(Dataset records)

= Beginning of Section =

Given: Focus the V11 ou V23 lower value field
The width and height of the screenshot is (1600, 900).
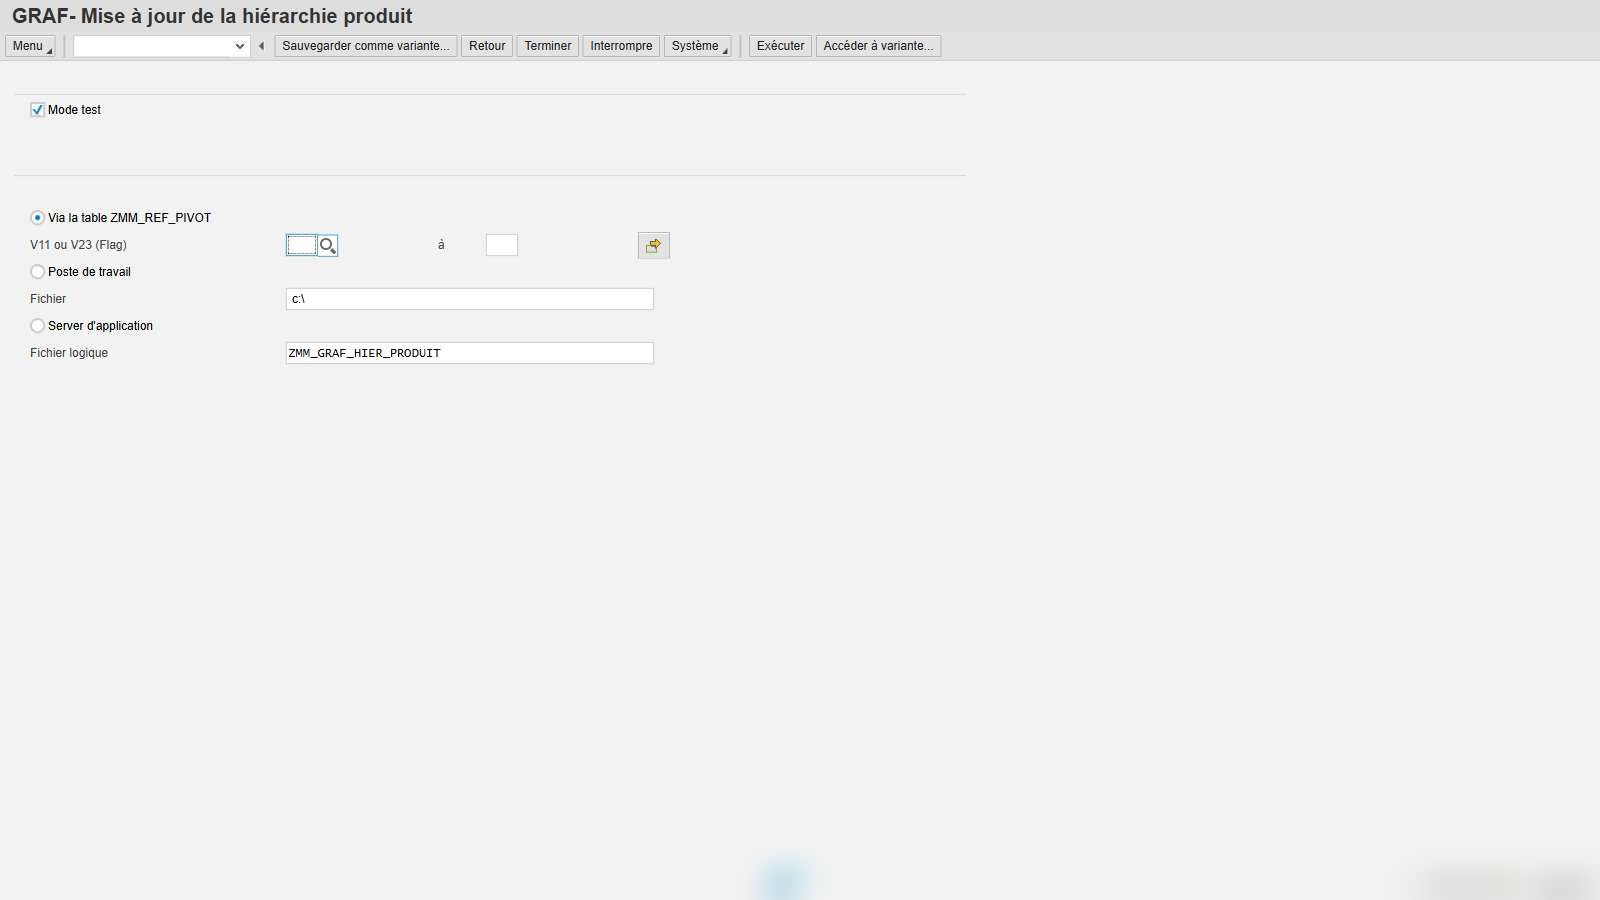Looking at the screenshot, I should tap(302, 245).
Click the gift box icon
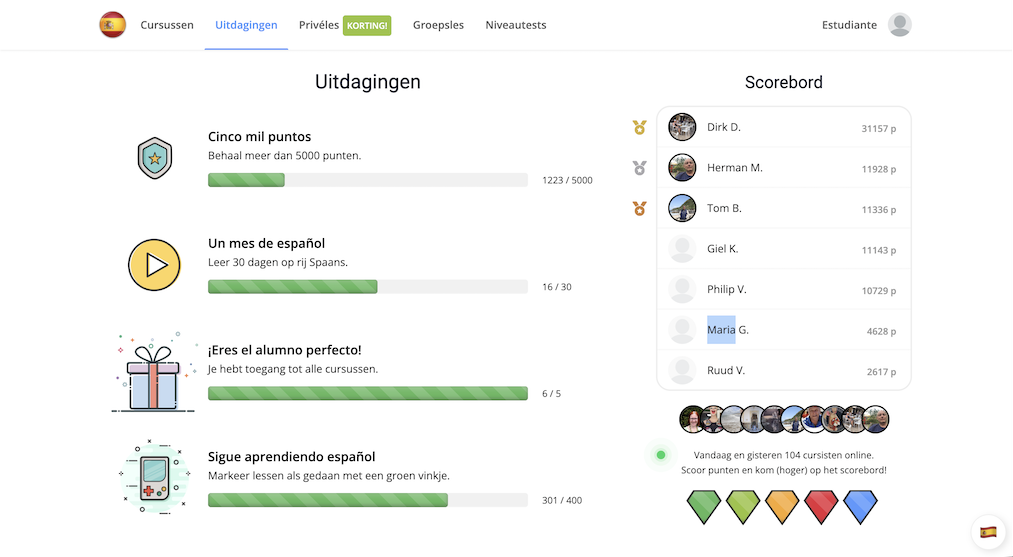 pos(154,373)
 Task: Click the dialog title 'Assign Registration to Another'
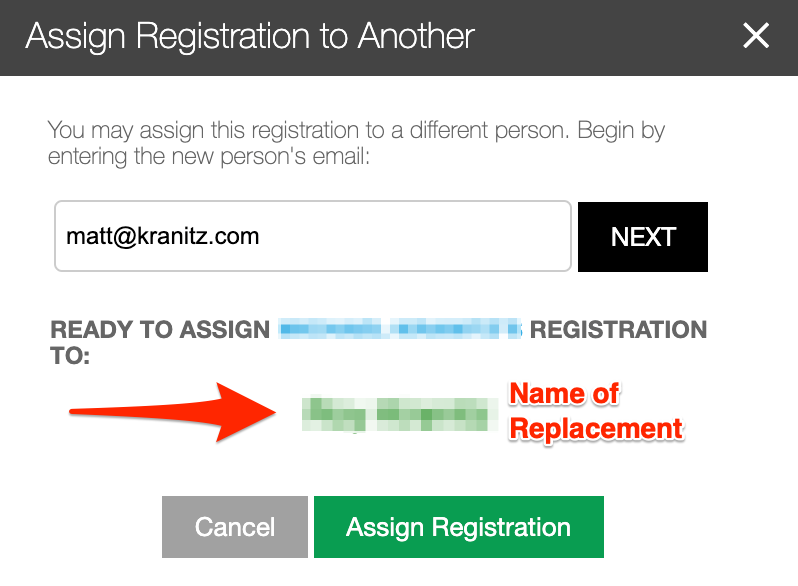click(250, 37)
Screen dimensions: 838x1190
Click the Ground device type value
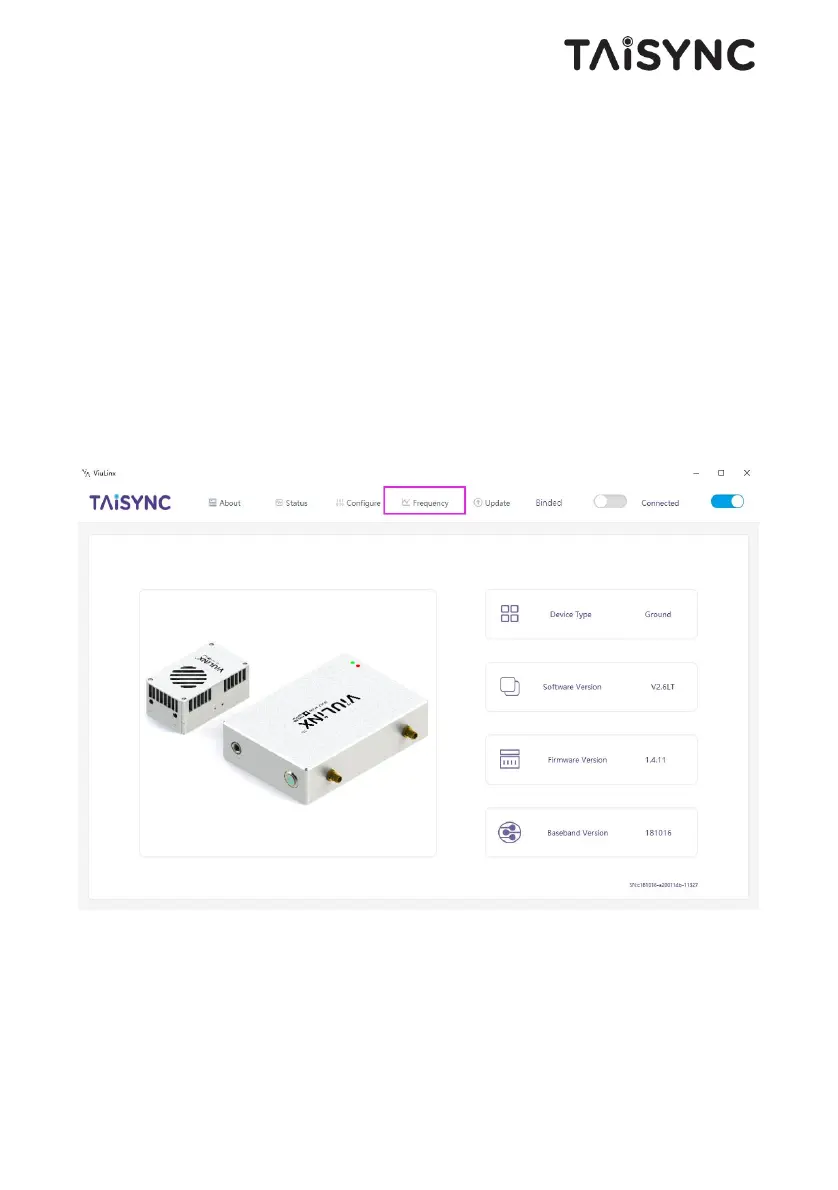[658, 614]
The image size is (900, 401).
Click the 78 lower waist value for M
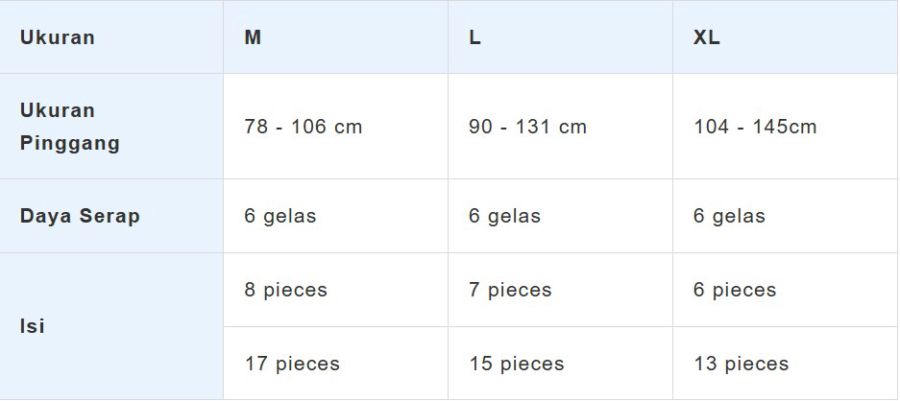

= End of Section =

TO DO » Write each line exactly as it appears, from the line that holds "Click the gift box icon" through the closing line of the data above, and leave every picture out.

WRITTEN RESPONSE »
Click the gift box icon
 pos(154,373)
 Task: Click the dialog title 'Assign Registration to Another'
click(250, 37)
Screen dimensions: 838x1190
Click the Ground device type value
[658, 614]
The image size is (900, 401).
Click the 78 lower waist value for M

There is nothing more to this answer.